Task:
What is needed is an exact transcription of every record.
--- Entries shown ---
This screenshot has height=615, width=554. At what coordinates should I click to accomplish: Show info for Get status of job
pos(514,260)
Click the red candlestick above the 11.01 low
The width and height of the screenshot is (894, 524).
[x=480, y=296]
---
Exercise result:
This screenshot has height=615, width=554. At what coordinates should I click to accomplish: Show info for Get status of job
pos(514,260)
Click the red candlestick above the 11.01 low
The width and height of the screenshot is (894, 524).
[x=480, y=296]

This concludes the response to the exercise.